Erfgooiers op weg naar de vergadering

Over de erfgooiers

Als gevolg van de meentverbeteringen kon het maximum aantal vee door ieder scharend lid te weiden, langzamerhand van 7 op 16 stuks gebracht worden. Het vee vindt gemiddeld drie weken eerder dan voorheen goede weidegelegenheid en bij een normalen zomer, tot laat in den herfst, voldoende voedsel. Hiertegenover staat, dat wegens de zoo sterk gewijzigde economische omstandigheden en gedaalde geldswaarde, en de aanmerkelijk verhoogde bedragen besteed aan onderhoud, toezicht en bemesting, de kosten voor het weiden, van half April tot den winter, per koe tot 30 gulden gestegen zijn. Te meenen echter dat al deze verbeteringen de belanghebbenden tot dankbaarheid en tevredenheid hebben gestemd, zoude een vergissing zijn. De mensch, vooral de boer en bij uitstek de Erfgooier, lijdt niet aan overmaat van tevredenheid. In den aanvang bestond een diep wantrouwen tegen al de verbeteringen; de kunstmest zoude ziekten onder het vee brengen, de grassen zouden niet groeien, de oude slechte cultuur zoude terugkeeren. Toen het, na eenige jaren ervaring, bleek, dat deze bezwaren ijdel waren, verstomde de oppositie in deze.

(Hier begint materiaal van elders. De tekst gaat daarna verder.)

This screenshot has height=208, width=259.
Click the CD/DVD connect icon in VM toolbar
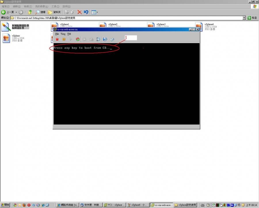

Schoorvoetend en dikwijls den vroegeren ongunstigen toestand vergetend, aanvaardde men de voordeelen zoowel aan meer als aan betere weiden verbonden; toen de verbetering van de Oostermeent werd  ondernomen trad zelfs eenige waardeering aan het licht.   

 
De Hilversumsche Meent begin 20ste eeuw (Grote Historische topografische Atlas 1905)
 

Foto’s
Archief Stad en Lande.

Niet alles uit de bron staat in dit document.